To do
Transcribe the full listing below exactly.

Records for this exercise
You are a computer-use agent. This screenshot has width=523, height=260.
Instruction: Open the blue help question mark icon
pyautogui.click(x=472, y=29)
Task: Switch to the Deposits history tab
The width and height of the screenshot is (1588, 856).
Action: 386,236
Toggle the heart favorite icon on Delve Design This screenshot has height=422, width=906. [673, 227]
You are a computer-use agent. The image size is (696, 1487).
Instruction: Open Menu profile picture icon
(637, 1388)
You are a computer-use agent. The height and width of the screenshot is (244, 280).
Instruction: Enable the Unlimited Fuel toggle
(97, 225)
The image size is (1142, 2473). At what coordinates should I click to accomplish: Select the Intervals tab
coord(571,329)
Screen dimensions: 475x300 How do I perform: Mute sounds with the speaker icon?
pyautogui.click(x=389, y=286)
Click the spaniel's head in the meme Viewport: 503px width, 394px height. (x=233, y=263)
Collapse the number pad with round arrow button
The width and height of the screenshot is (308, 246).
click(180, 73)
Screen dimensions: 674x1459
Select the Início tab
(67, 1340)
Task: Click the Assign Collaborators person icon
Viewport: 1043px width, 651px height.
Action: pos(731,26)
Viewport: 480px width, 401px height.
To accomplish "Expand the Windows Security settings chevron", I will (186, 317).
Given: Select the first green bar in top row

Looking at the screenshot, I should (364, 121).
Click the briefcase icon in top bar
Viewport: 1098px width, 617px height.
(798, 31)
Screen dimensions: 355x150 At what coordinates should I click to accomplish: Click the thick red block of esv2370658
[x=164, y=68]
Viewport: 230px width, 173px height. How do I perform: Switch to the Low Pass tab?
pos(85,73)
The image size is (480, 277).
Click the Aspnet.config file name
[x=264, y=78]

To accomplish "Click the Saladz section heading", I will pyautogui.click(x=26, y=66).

Response box
You are a computer-use agent. This screenshot has width=523, height=260.
Instruction: Open the blue help question mark icon
pyautogui.click(x=472, y=29)
Task: Switch to the Deposits history tab
The width and height of the screenshot is (1588, 856).
Action: 386,236
Toggle the heart favorite icon on Delve Design This screenshot has height=422, width=906. [673, 227]
You are a computer-use agent. The image size is (696, 1487).
Instruction: Open Menu profile picture icon
(637, 1388)
You are a computer-use agent. The height and width of the screenshot is (244, 280).
Instruction: Enable the Unlimited Fuel toggle
(97, 225)
The image size is (1142, 2473). At what coordinates should I click to accomplish: Select the Intervals tab
coord(571,329)
Screen dimensions: 475x300 How do I perform: Mute sounds with the speaker icon?
pyautogui.click(x=389, y=286)
Click the spaniel's head in the meme Viewport: 503px width, 394px height. (x=233, y=263)
Collapse the number pad with round arrow button
The width and height of the screenshot is (308, 246).
click(180, 73)
Screen dimensions: 674x1459
Select the Início tab
(67, 1340)
Task: Click the Assign Collaborators person icon
Viewport: 1043px width, 651px height.
Action: pos(731,26)
Viewport: 480px width, 401px height.
To accomplish "Expand the Windows Security settings chevron", I will (186, 317).
Given: Select the first green bar in top row

Looking at the screenshot, I should (364, 121).
Click the briefcase icon in top bar
Viewport: 1098px width, 617px height.
(798, 31)
Screen dimensions: 355x150 At what coordinates should I click to accomplish: Click the thick red block of esv2370658
[x=164, y=68]
Viewport: 230px width, 173px height. How do I perform: Switch to the Low Pass tab?
pos(85,73)
The image size is (480, 277).
Click the Aspnet.config file name
[x=264, y=78]

To accomplish "Click the Saladz section heading", I will pyautogui.click(x=26, y=66).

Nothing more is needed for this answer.